En este caso la complicación técnica está por supuesto en el software creado para la instalación y en colocar de forma precisa los dos proyectores y el sensor Kinect, y afinar el instrumento de software para que la magia se produzca. Los tres elementos están situados en el techo de la sala.

Hand-held ha estado expuesta en centros de arte de Canada, Europa y en Laboral Centro de Arte y Creación Industrial de Gijón.

Supongo que los que os acercais por primera vez al arte interactivo comprendeis ahora la necesidad de documentar la obra hasta el extremo. Esta obra en concreto no necesitaría ni tan siquiera de un transporte físico. Basta con que el artista o su equipo, envíen el rider técnico, y allí donde se va a exponer se disponga de dos proyectores con las características indicadas y un sensor kinect. El software puede ser copiado y enviado por internet. Es el paradigma de la obra digital que en ocasiones como esta se vuelve inmaterial y efímera.

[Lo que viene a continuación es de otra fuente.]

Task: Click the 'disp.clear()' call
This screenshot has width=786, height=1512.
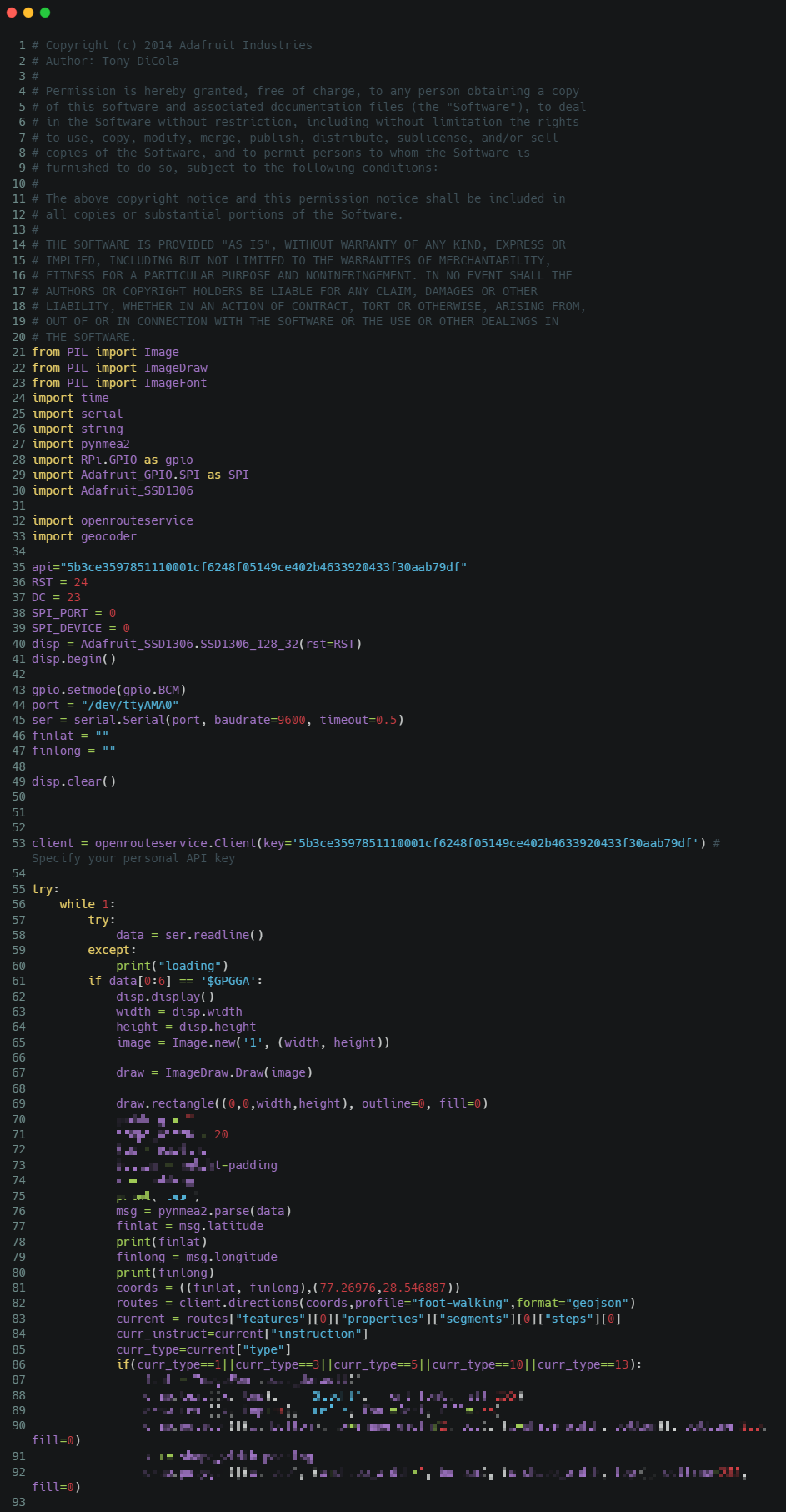Action: [73, 781]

La instalación es realmente emocionante, pasado el primer «ohh! que efecto más interesante«, te sumerges en un universo gestual creado para la interacción humana, la calidez de la misma genera infinidad de reflexiones y emociones. Días después de haberla experimentado no te quedas con los fuegos de artificio sino con las sensaciones que te ha probocado, es lo que creo resulta más interesante de una pieza interactiva, el artificio como herramienta para emocionar, no como fin en si mismo.